Entries for locating text and elements
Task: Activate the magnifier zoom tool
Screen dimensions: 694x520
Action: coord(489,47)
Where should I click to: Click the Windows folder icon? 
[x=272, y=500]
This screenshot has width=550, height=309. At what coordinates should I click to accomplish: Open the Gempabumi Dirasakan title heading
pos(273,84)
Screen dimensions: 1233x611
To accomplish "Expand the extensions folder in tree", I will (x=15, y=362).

--

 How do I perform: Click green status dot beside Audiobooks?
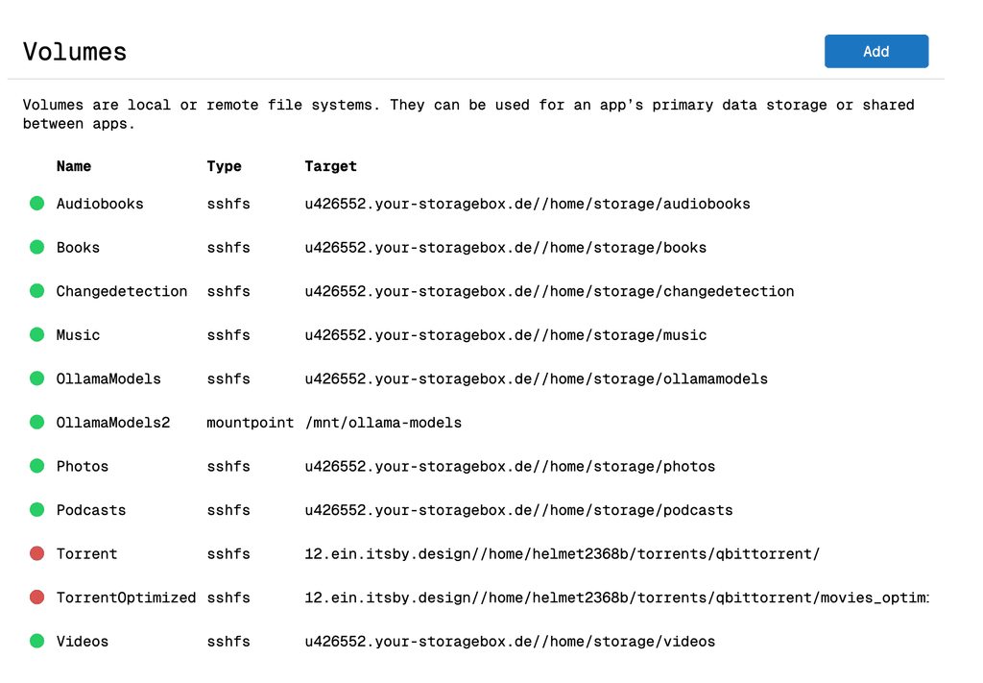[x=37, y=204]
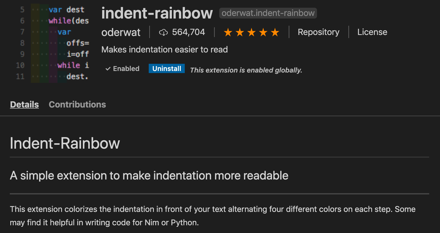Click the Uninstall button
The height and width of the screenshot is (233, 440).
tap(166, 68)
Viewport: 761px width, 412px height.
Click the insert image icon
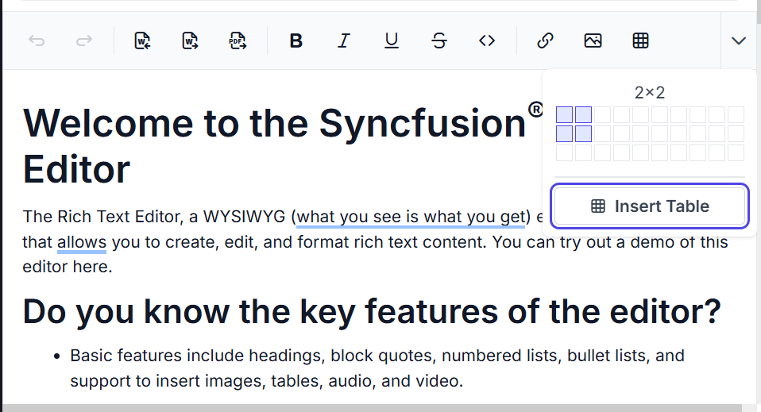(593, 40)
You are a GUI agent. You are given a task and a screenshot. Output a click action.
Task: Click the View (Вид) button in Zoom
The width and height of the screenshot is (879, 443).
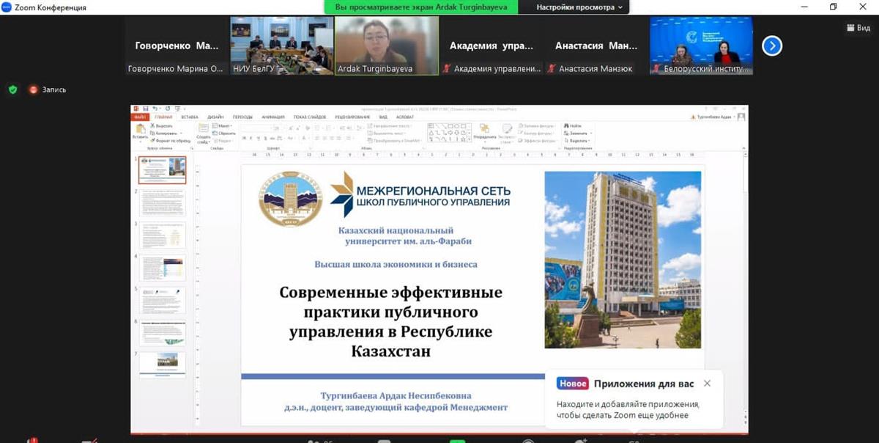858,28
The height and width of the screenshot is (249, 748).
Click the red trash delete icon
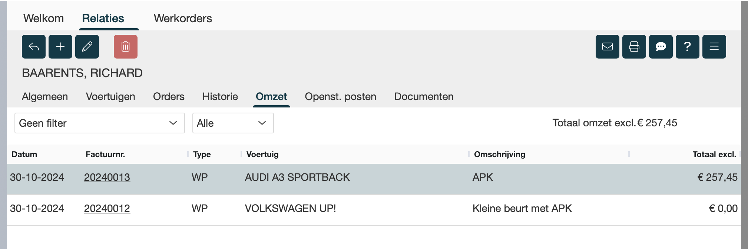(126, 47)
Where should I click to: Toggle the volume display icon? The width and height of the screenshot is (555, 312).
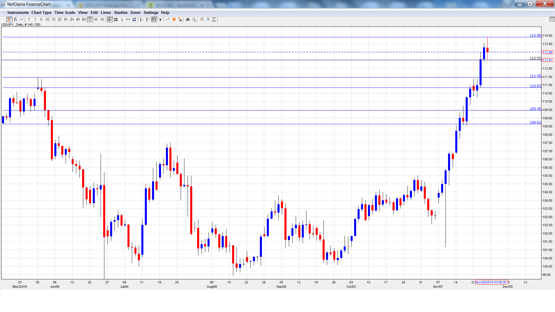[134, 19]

SET PROBLEM:
Reproduce the part that opens with the line containing "Screen dimensions: 1233x611" and closes with the line containing "will (x=15, y=362).", swapping "extensions" for "downloads" and leaving everything else unchanged.

THE REPLY:
Screen dimensions: 1233x611
To accomplish "Expand the downloads folder in tree", I will (x=15, y=362).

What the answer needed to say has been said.